This article was adapted from a larger feature article on sustainable transportation, A Better Way, originally published in Canadian Geographic’s June 2012 Environment Issue.
If you walk or bike along the famous Stanley Park Seawall, a popular stretch on Vancouver’s 20-kilometre Seaside Route, you’ll understand why greenways are becoming the city’s claim to fame. Offering easy public access to city parks, nature reserves, cultural and historic features as well as busy downtown neighbourhoods and retail hot spots, greenways keep Vancouverites (and legions of tourists) in touch with the city’s stunning natural surroundings. They can range from rustic park trails to dedicated bike lanes on city streets, but they share one characteristic: a focus on “active” forms of transportation, such as walking or cycling. Vancouver’s extensive network boasts 85 kilometres of greenways and will eventually total 140 kilometres, ensuring that people anywhere in the city are no more than a 25-minute walk or a 10-minute bike ride from a greenway.
Although the plans had been on the table for many years, they received a huge boost in 2009, when Mayor Gregor Robertson announced intentions to make Vancouver the world’s greenest urban centre by 2020. Among the many initiatives laid out in Vancouver 2020: A Bright Green Future, the city’s action plan for attaining that audacious ambition, is a commitment to non-car forms of transportation — a target of more than 50 percent of all future trips in the city by foot, bicycle or public transit.
The key to achieving that goal, says Dale Bracewell, Vancouver’s manager of active transportation, is to make greenways safe, convenient, accessible and functional. “We’re building these for all people, for all age groups and abilities,” he says. That means engaging everyone along the route during the public consultation process, from school groups to seniors, to ensure that greenways are designed for everyone’s benefit.
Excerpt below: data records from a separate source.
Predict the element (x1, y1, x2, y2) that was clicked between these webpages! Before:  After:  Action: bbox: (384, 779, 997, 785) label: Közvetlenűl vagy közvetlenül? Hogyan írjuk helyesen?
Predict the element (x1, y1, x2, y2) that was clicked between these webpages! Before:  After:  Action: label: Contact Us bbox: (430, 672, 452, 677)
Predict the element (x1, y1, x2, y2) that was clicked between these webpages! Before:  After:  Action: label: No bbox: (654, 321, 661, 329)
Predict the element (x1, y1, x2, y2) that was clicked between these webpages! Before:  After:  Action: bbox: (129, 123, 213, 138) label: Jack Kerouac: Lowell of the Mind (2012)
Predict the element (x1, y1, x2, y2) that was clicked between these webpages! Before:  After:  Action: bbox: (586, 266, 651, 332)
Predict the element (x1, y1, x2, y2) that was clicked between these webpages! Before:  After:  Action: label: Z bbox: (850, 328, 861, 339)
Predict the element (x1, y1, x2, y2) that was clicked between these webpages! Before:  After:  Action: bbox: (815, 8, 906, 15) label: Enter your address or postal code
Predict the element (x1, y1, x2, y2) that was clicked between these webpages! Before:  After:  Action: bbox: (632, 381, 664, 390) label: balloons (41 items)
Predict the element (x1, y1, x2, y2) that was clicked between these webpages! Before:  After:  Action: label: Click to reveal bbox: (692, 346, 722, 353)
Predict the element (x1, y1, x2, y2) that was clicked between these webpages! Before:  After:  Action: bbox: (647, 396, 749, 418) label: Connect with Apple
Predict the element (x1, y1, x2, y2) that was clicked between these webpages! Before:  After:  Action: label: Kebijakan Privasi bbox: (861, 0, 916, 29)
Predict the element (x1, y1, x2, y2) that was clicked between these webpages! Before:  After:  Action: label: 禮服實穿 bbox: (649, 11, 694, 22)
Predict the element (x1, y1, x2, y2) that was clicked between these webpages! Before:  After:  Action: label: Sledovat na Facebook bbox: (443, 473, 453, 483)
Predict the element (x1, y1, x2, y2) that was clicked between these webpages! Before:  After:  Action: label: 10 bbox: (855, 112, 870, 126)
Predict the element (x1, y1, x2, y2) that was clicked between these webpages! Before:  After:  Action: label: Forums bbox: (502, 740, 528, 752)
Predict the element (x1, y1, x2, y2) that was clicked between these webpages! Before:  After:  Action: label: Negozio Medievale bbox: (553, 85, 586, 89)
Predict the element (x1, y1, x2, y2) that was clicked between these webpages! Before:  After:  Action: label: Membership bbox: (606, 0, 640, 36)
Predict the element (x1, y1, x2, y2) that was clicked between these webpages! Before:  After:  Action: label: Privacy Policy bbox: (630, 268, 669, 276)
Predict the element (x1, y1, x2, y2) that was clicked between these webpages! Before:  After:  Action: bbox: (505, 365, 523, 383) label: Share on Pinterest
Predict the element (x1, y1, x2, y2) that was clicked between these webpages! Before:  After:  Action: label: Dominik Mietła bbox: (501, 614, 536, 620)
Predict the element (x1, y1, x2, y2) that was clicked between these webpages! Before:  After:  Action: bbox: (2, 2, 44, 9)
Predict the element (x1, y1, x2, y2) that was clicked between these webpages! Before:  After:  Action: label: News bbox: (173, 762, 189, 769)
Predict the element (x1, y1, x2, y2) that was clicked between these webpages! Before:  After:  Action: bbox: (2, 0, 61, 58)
When completed, the 25-kilometre Central Valley Greenway links downtown Vancouver with the surrounding region. (Image–TransLink)
For Vancouver’s upcoming Comox-Helmcken Greenway project, to be built later this year if approved, the city is working with the Centre for Hip Health and Mobility — a research team that strives to enhance seniors’ physical wellbeing through active lifestyles — to find out how the project will influence older adults living in the area. In surveys conducted throughout the neighbourhood’s community centres and other meeting spots, the older adults approached were unanimous in requesting more park benches, and many wanted community gardens and public artwork on display — anything to brighten up their stroll. The research team will conduct a second survey after the greenway is complete to learn how the changes are affecting people in the area in terms of increased activity and also in less tangible ways, such as perceptions of the neighbourhood and quality of life.
The Comox-Helmcken Greenway is the third and final phase of construction for the Central Valley Greenway, a 25-kilometre stretch that links downtown Vancouver with the surrounding communities of New Westminster and Burnaby. The new section will be a short but key artery, cutting right through downtown and connecting Stanley Park to False Creek, on the southern edge of the city’s commercial district. The Central Valley Greenway serves as a strategic travel route, linking neighbourhood centres with multiple transit stations and bus routes, while connecting with other greenways and bike routes throughout the region.
Although not many urban centres can match Vancouver’s natural spaces, other Canadian cities are starting to latch on to the greenway concept. Toronto, for instance, is currently improving bike trails in the Don Valley watershed, creating a network in the heart of the city’s ravine system with strategic connections to roads heading into the downtown core.